WHAT IS BEING ASKED: Format the part of the data below that starts with the line containing "The image size" and runs through the end of the data as a numbered list, skipping blank lines and leaving out the pictures.

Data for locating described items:
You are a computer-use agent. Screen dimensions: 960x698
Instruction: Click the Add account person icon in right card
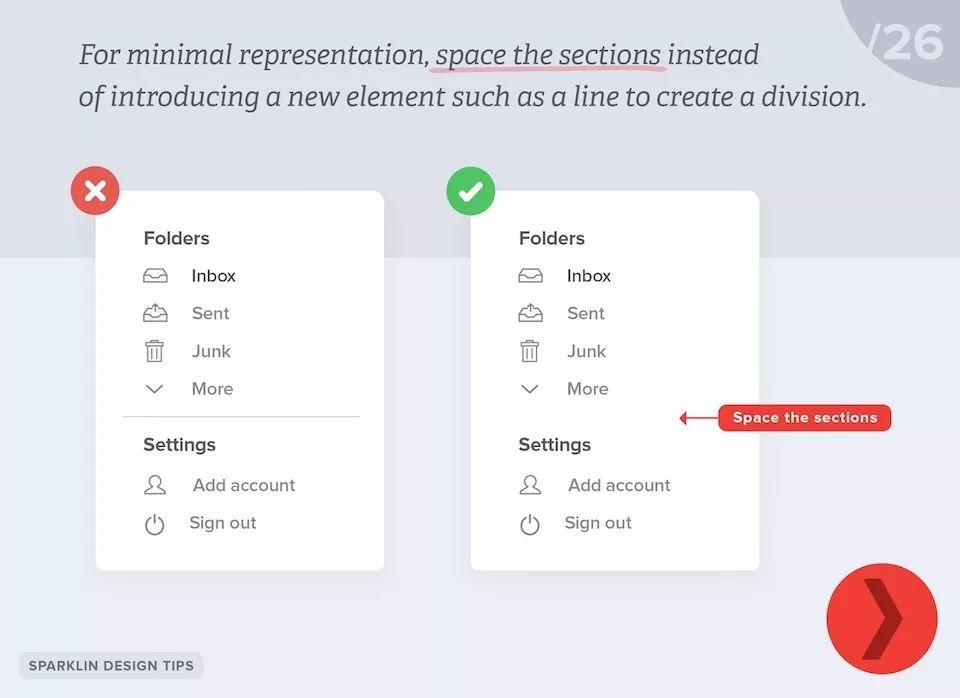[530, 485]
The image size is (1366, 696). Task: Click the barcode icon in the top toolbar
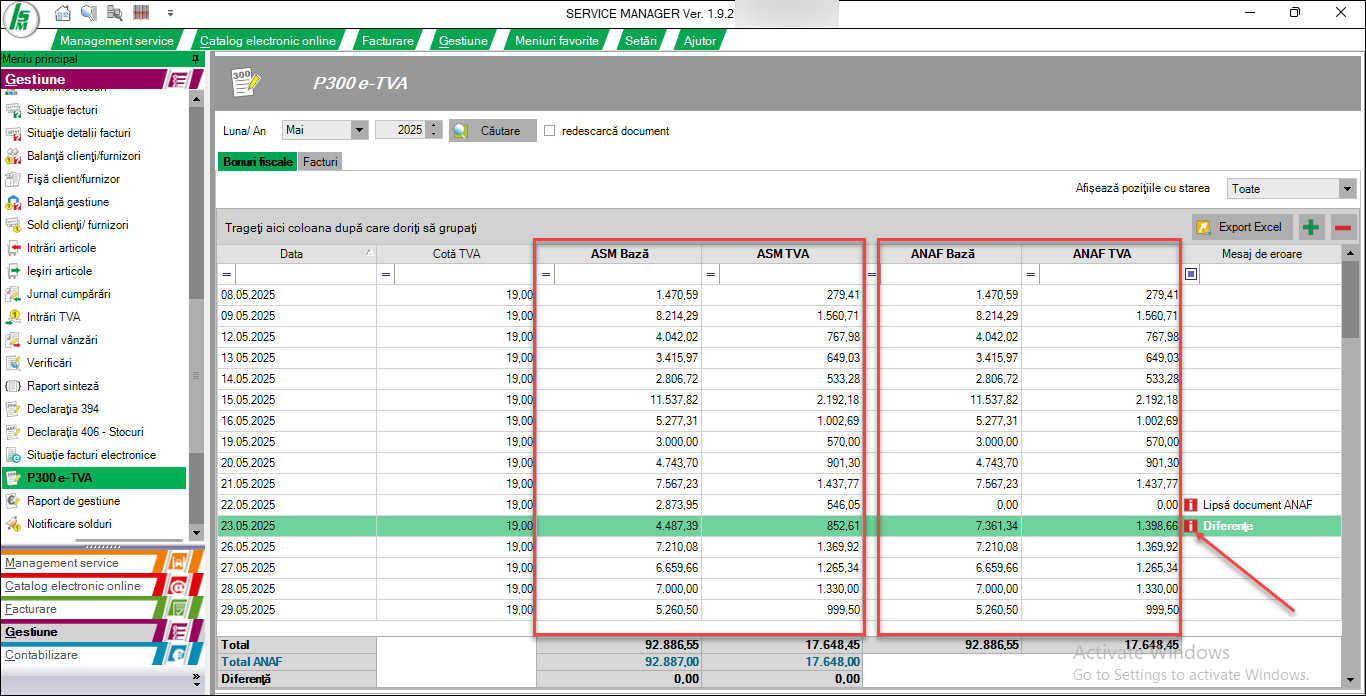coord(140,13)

ANSWER TO THE TASK:
1. The image size is (1366, 696). Task: Click the barcode icon in the top toolbar
2. coord(140,13)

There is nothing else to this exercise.